:: Work task ::
All of the data that follows should be output again without any alteration.

Stored records:
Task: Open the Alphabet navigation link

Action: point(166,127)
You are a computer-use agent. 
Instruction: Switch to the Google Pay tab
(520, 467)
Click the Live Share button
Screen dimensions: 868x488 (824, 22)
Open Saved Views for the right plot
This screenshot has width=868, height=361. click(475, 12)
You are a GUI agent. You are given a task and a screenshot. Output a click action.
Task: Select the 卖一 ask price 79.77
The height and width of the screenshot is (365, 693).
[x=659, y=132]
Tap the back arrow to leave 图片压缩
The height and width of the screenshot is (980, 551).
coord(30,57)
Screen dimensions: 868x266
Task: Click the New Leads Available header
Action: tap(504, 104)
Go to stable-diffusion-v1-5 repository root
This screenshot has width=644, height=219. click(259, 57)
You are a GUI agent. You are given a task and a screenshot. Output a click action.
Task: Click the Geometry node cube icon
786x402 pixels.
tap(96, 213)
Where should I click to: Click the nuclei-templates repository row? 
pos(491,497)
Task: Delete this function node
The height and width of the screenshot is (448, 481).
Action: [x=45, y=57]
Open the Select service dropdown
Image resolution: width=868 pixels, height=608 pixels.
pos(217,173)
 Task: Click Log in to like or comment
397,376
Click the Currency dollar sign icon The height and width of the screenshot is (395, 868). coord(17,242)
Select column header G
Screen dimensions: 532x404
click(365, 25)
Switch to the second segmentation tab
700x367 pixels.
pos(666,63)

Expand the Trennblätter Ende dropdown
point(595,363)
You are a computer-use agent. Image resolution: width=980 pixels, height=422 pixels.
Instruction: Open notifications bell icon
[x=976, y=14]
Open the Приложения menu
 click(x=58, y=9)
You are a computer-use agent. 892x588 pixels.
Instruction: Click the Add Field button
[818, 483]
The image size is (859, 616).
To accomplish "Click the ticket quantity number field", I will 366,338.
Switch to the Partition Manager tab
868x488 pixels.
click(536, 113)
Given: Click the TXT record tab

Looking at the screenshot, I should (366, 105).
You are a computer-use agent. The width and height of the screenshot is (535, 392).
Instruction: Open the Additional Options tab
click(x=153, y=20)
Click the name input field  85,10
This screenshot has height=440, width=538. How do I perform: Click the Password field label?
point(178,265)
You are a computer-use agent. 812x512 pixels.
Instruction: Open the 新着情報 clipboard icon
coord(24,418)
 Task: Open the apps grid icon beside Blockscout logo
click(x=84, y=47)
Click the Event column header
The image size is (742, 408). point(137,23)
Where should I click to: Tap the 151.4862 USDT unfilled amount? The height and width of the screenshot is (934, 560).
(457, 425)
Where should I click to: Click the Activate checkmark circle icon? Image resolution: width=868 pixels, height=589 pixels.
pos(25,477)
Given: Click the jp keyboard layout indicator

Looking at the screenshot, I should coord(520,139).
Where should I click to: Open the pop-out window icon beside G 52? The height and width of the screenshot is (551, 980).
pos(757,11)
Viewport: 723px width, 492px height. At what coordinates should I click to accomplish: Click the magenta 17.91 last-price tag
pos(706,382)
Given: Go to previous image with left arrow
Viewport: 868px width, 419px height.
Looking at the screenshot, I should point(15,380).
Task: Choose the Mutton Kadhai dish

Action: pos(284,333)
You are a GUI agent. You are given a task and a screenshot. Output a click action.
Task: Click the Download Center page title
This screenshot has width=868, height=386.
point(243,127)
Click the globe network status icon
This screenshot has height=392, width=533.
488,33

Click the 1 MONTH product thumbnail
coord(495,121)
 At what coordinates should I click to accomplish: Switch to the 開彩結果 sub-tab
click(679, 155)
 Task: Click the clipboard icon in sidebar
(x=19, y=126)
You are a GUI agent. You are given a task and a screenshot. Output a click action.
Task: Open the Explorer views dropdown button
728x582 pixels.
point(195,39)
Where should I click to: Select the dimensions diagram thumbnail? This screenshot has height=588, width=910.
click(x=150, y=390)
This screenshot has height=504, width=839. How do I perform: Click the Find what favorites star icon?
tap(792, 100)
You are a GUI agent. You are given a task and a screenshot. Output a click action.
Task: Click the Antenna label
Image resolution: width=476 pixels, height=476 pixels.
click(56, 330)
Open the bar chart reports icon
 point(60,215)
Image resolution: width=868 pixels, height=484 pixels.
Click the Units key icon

:: Task result ::
Task: Open the Alphabet navigation link

Action: point(166,127)
You are a computer-use agent. 
Instruction: Switch to the Google Pay tab
(520, 467)
Click the Live Share button
Screen dimensions: 868x488 (824, 22)
Open Saved Views for the right plot
This screenshot has width=868, height=361. click(475, 12)
You are a GUI agent. You are given a task and a screenshot. Output a click action.
Task: Select the 卖一 ask price 79.77
The height and width of the screenshot is (365, 693).
[x=659, y=132]
Tap the back arrow to leave 图片压缩
The height and width of the screenshot is (980, 551).
coord(30,57)
Screen dimensions: 868x266
Task: Click the New Leads Available header
Action: tap(504, 104)
Go to stable-diffusion-v1-5 repository root
This screenshot has width=644, height=219. click(259, 57)
You are a GUI agent. You are given a task and a screenshot. Output a click action.
Task: Click the Geometry node cube icon
786x402 pixels.
tap(96, 213)
Where should I click to: Click the nuclei-templates repository row? 
pos(491,497)
Task: Delete this function node
The height and width of the screenshot is (448, 481).
Action: [x=45, y=57]
Open the Select service dropdown
Image resolution: width=868 pixels, height=608 pixels.
pos(217,173)
 Task: Click Log in to like or comment
397,376
Click the Currency dollar sign icon The height and width of the screenshot is (395, 868). coord(17,242)
Select column header G
Screen dimensions: 532x404
click(365, 25)
Switch to the second segmentation tab
700x367 pixels.
pos(666,63)

Expand the Trennblätter Ende dropdown
point(595,363)
You are a computer-use agent. Image resolution: width=980 pixels, height=422 pixels.
Instruction: Open notifications bell icon
[x=976, y=14]
Open the Приложения menu
 click(x=58, y=9)
You are a computer-use agent. 892x588 pixels.
Instruction: Click the Add Field button
[818, 483]
The image size is (859, 616).
To accomplish "Click the ticket quantity number field", I will 366,338.
Switch to the Partition Manager tab
868x488 pixels.
click(536, 113)
Given: Click the TXT record tab

Looking at the screenshot, I should (366, 105).
You are a computer-use agent. The width and height of the screenshot is (535, 392).
Instruction: Open the Additional Options tab
click(x=153, y=20)
Click the name input field  85,10
This screenshot has height=440, width=538. How do I perform: Click the Password field label?
point(178,265)
You are a computer-use agent. 812x512 pixels.
Instruction: Open the 新着情報 clipboard icon
coord(24,418)
 Task: Open the apps grid icon beside Blockscout logo
click(x=84, y=47)
Click the Event column header
The image size is (742, 408). point(137,23)
Where should I click to: Tap the 151.4862 USDT unfilled amount? The height and width of the screenshot is (934, 560).
(457, 425)
Where should I click to: Click the Activate checkmark circle icon? Image resolution: width=868 pixels, height=589 pixels.
pos(25,477)
Given: Click the jp keyboard layout indicator

Looking at the screenshot, I should coord(520,139).
Where should I click to: Open the pop-out window icon beside G 52? The height and width of the screenshot is (551, 980).
pos(757,11)
Viewport: 723px width, 492px height. At what coordinates should I click to accomplish: Click the magenta 17.91 last-price tag
pos(706,382)
Given: Go to previous image with left arrow
Viewport: 868px width, 419px height.
Looking at the screenshot, I should point(15,380).
Task: Choose the Mutton Kadhai dish

Action: pos(284,333)
You are a GUI agent. You are given a task and a screenshot. Output a click action.
Task: Click the Download Center page title
This screenshot has width=868, height=386.
point(243,127)
Click the globe network status icon
This screenshot has height=392, width=533.
488,33

Click the 1 MONTH product thumbnail
coord(495,121)
 At what coordinates should I click to accomplish: Switch to the 開彩結果 sub-tab
click(679, 155)
 Task: Click the clipboard icon in sidebar
(x=19, y=126)
You are a GUI agent. You are given a task and a screenshot. Output a click action.
Task: Open the Explorer views dropdown button
728x582 pixels.
point(195,39)
Where should I click to: Select the dimensions diagram thumbnail? This screenshot has height=588, width=910.
click(x=150, y=390)
This screenshot has height=504, width=839. How do I perform: Click the Find what favorites star icon?
tap(792, 100)
You are a GUI agent. You are given a task and a screenshot. Output a click action.
Task: Click the Antenna label
Image resolution: width=476 pixels, height=476 pixels.
click(56, 330)
Open the bar chart reports icon
 point(60,215)
Image resolution: width=868 pixels, height=484 pixels.
Click the Units key icon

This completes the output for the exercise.